Recommended Zhang Yimou Films : “Red Sorghum (1987), “Ju Dou” (1990), “Raise the Red Lantern” (1991), “Story of Qiu Ju” (1992), “To Live, 1994", “Not One Less” (1999), “The Road Home” (1999), “Happy Time” (2001), “Hero” (2002) and “House of Flying Daggers” (2004)

Zhang Yimou’s Life and Cultural Revolution Experience

Zhang was born in Beijing in 1950 and grew up in Shaanxi Province. His family was poor. They had been persecuted because of their association with the Kuomintang. Zhang’s father was an accountant who served as an officer in the Nationalist army that fought the Communist in China’s civil war. His uncle fled with the Nationalists to Taiwan. Zhang's mother told interviewers that the clothes he wore as a youngster were torn and patched.

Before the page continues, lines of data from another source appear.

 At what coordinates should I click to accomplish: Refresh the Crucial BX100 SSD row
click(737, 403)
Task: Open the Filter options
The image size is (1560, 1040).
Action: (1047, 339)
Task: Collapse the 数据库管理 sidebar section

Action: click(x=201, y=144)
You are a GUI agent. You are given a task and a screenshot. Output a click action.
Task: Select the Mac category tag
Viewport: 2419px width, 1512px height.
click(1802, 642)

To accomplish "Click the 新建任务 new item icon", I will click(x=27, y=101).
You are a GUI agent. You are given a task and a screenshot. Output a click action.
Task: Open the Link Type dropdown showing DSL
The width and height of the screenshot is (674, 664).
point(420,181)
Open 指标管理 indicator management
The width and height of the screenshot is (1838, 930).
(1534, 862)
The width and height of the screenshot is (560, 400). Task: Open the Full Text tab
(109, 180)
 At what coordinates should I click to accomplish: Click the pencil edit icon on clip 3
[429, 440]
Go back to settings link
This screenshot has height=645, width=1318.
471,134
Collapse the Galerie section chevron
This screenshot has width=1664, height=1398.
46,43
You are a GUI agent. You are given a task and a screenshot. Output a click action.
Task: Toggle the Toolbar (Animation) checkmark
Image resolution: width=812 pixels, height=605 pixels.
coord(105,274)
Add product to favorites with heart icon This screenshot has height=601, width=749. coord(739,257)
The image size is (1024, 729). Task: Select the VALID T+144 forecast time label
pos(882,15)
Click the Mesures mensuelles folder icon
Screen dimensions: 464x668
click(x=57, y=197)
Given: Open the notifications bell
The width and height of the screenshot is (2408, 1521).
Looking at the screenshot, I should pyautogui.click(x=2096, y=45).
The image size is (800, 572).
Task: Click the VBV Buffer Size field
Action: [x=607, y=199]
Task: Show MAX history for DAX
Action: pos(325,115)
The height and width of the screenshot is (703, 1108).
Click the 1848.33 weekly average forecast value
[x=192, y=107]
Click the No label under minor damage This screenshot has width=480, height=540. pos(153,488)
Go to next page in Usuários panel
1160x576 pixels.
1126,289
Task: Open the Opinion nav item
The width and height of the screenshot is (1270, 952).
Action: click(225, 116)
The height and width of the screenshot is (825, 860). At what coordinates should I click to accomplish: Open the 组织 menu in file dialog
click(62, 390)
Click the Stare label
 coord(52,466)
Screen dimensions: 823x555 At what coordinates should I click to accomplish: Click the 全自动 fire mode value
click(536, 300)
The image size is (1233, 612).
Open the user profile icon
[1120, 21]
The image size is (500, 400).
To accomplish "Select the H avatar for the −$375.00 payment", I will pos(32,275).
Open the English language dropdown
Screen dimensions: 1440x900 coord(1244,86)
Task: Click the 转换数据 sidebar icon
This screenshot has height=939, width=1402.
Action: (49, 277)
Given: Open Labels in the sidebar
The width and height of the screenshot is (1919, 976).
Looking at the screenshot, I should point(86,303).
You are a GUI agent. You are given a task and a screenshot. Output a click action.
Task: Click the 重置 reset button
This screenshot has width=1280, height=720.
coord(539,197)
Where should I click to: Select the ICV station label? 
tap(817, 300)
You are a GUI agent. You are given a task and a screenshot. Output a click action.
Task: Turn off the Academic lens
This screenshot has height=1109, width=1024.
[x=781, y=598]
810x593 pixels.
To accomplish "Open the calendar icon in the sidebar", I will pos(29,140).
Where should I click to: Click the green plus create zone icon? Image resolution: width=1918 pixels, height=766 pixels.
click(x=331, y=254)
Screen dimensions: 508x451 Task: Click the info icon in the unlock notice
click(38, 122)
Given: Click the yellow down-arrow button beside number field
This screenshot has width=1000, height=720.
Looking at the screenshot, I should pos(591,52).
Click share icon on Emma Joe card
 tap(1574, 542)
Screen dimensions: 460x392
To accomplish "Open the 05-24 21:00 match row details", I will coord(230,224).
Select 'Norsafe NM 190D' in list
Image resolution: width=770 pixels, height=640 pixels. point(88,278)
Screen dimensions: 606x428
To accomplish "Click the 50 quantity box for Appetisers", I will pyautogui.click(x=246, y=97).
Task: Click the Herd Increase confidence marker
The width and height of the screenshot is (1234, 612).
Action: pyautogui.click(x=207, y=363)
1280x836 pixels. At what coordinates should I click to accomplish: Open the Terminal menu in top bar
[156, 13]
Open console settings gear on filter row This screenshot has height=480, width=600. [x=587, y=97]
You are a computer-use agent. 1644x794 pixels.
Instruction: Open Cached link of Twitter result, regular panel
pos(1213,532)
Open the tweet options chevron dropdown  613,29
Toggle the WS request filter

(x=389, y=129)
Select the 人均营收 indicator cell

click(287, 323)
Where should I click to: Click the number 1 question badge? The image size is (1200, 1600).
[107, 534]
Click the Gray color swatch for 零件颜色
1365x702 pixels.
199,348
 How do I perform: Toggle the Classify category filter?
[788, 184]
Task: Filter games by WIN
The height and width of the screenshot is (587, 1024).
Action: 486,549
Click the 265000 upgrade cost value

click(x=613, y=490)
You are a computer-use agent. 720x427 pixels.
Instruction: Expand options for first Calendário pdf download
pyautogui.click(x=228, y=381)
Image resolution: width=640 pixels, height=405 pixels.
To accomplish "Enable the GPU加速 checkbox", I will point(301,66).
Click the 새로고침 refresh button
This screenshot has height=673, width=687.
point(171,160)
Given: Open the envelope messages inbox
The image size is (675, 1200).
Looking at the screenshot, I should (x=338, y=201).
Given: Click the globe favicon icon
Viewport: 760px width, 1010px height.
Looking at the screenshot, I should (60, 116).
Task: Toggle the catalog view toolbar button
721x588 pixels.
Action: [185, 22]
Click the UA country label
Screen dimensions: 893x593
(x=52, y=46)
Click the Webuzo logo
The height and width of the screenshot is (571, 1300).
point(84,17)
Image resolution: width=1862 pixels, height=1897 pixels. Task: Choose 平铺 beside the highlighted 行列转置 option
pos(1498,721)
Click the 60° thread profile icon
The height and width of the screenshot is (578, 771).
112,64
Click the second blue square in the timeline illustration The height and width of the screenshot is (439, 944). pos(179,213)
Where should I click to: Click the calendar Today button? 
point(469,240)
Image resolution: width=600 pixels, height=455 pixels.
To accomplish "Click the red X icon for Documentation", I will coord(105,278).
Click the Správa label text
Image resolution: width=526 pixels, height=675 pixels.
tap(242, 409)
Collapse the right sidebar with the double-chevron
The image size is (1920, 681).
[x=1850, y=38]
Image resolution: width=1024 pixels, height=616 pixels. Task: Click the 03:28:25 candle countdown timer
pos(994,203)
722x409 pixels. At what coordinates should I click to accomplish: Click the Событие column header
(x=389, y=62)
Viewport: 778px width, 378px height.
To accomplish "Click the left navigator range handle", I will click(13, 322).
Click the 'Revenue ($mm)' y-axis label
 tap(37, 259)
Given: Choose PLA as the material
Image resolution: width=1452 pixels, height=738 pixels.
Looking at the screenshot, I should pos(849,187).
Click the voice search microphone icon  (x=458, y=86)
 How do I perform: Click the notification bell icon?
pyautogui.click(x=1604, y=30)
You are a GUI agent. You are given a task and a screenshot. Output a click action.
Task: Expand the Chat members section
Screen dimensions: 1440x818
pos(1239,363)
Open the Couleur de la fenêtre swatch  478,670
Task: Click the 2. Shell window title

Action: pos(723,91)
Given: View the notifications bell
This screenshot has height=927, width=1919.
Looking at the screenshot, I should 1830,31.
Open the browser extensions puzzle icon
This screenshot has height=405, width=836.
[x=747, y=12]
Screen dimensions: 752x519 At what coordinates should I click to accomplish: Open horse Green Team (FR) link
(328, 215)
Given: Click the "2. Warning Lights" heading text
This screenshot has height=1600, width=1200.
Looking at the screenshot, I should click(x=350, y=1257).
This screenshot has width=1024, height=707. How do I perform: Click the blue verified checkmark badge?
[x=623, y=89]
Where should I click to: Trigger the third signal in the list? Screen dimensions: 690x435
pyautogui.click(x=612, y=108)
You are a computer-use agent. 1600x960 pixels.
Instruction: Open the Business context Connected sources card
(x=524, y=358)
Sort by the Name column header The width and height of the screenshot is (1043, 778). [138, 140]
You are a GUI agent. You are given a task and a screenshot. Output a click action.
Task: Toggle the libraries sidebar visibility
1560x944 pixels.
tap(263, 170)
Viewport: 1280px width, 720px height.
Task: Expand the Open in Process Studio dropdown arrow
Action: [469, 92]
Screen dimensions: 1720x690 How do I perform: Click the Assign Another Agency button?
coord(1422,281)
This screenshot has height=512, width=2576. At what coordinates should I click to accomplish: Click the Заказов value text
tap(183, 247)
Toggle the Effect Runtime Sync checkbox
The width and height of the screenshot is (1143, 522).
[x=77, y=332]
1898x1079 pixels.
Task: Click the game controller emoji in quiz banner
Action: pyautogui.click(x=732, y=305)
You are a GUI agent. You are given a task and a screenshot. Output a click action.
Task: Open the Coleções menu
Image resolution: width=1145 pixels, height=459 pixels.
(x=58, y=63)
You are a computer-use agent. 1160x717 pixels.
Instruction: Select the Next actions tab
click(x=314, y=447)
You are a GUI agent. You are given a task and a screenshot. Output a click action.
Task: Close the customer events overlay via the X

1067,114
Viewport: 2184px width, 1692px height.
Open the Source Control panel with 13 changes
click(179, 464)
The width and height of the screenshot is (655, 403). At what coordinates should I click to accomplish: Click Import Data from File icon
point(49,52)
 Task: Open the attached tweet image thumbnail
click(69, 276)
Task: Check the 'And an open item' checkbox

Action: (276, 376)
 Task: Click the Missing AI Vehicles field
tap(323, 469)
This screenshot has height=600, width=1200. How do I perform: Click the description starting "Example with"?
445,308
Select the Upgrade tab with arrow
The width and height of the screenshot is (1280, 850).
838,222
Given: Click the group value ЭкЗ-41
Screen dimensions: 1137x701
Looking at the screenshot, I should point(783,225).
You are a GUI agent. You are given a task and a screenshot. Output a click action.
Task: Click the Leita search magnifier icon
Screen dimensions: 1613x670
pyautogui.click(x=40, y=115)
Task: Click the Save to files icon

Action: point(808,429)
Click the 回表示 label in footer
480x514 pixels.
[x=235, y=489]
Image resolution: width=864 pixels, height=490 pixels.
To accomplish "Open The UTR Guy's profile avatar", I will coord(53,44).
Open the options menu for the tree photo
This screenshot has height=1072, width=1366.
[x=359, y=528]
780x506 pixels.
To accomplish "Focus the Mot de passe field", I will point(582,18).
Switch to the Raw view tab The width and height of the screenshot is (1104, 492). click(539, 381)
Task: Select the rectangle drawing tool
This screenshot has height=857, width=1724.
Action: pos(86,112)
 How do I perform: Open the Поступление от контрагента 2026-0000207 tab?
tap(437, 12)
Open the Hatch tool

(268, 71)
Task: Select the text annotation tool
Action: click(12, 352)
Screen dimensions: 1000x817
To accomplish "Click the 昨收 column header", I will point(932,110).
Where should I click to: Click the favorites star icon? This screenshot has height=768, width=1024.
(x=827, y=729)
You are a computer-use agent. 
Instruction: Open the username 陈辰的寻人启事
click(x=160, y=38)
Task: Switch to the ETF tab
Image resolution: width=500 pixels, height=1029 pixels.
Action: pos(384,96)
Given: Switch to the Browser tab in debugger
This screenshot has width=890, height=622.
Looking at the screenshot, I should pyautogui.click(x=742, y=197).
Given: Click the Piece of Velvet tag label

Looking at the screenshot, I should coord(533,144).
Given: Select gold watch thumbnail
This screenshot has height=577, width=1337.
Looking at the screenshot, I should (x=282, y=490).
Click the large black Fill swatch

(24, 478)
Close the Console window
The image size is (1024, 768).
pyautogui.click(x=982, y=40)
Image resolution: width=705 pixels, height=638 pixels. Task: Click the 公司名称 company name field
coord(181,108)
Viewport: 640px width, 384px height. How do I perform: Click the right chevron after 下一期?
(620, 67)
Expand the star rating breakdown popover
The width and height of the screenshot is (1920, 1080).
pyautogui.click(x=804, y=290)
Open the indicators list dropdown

During the Cultural Revolution Zhang’s home was ransacked and his father was labeled a “double counter-revolutionary.” Zhang’s parents were sent to a reeducation camp while he toiled in the fields as a farm hand and later as laborer in a cotton mill.

At the age of 18 Zhang was sent to the countryside to work in the fields with peasants. He told Michael Berry, who teaches contemporary Chinese culture at the University of California at Santa Barbara, “Most enemies of the people during that time fell into the category of the “five bad elements.” Well people like me were called the “the worst element.” In those 10 years, from 1966 until 1976, we lived under the shadow of tragedy and hopelessness.”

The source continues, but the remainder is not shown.